OpenAPI v3.1.0 has a bunch of great changes, solving problems like the subtle differences between JSON Schema objects and OpenAPI Schema objects, and adds support for Webhooks.
Upgrading tooling can be tricky, but this should be a lot easier than the jump from v2 to v3.0. To reduce the workload we’ve put together some convenient resources for tooling developers, to provide test cases, examples, and guidance in general.
First of all, these articles will show the differences between v3.0 and v3.1 from a user perspective:
Do you need to support everything?
Some of that content is aimed more at end users and what they will need to do, but what do tooling vendors need to do?
For new features like webhooks, you can think to yourself: does this tool need to support webhooks? If it’s a documentation tool, probably! If the tool is validating incoming web requests to your server, then probably not.
Some tools have gone with a definition of 3.1.0 support which is “a 3.1.0 document will work equally well as a 3.0.0 does in the same tool”, which is a good first step. Then support for other new keywords can be added later.

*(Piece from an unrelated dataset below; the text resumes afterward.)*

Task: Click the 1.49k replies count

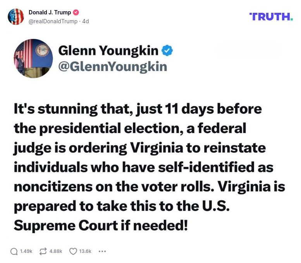Action: 26,251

It’s my opinion that getting 3.1.0 documents to work at a basic level is more important than supporting every single feature in 3.1.0. End-users will create feature requests for the bits they’re most excited about as you go.
JSON Schema consolidation
For the bulk of the other changes, the difference is that instead of using a schema object that is very similar to JSON Schema, the OpenAPI Schema object is now literally JSON Schema. There’s some technicalities involved here and technically OpenAPI Schema has defined it’s own JSON Schema vocabulary, which extends the main JSON Schema vocabulary and adds support for
discriminator. As the usage of
discriminator in 3.1.0 was clarified to be purely a “hint” or shortcut for an existing oneOf, anyOf, allOf, this can be safely ignored by the vast majority of tooling.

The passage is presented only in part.